=== EXERCISE REQUIREMENTS ===
Write out exactly the lines below that run from the one containing "Office website (67, 2220)" through the one containing "[Add a note] (116, 309)", both included, with no other lines.

=== RECORDS TO PROCESS ===
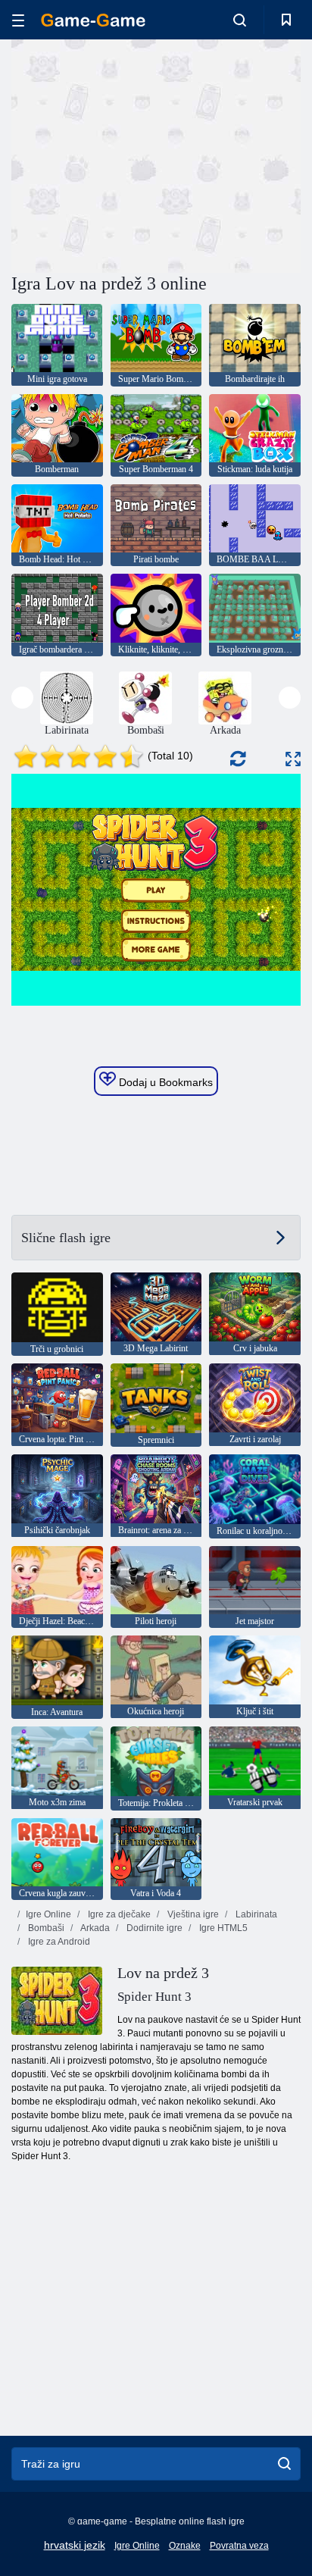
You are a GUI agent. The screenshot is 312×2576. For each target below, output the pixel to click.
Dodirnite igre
--
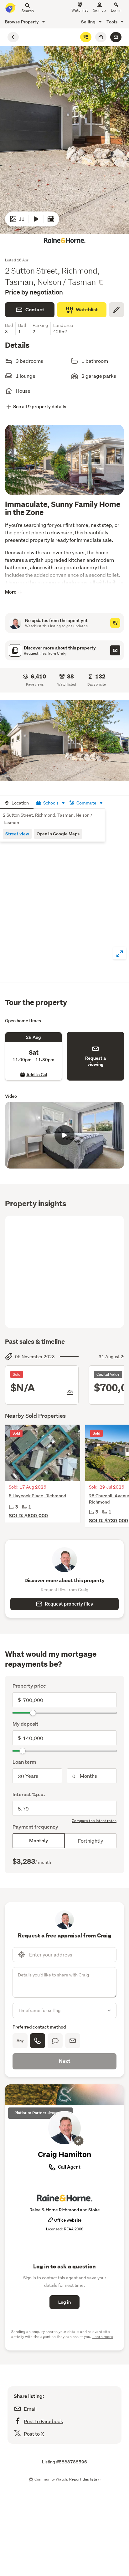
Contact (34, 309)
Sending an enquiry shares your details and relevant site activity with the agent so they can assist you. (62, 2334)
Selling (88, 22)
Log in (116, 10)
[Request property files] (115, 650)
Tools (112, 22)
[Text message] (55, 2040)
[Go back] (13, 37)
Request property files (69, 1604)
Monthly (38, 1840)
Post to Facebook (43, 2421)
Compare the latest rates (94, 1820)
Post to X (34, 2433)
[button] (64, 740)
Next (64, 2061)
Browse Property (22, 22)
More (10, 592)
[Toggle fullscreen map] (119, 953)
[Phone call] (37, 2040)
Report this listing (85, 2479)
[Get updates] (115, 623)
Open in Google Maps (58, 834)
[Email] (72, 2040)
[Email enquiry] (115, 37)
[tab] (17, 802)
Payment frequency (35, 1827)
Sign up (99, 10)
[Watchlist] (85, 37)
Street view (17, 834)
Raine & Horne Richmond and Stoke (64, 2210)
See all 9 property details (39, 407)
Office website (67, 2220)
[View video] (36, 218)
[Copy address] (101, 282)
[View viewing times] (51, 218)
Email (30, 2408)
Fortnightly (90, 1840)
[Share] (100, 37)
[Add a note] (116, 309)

=== TASK RESULT ===
Office website (67, 2220)
[View video] (36, 218)
[Copy address] (101, 282)
[View viewing times] (51, 218)
Email (30, 2408)
Fortnightly (90, 1840)
[Share] (100, 37)
[Add a note] (116, 309)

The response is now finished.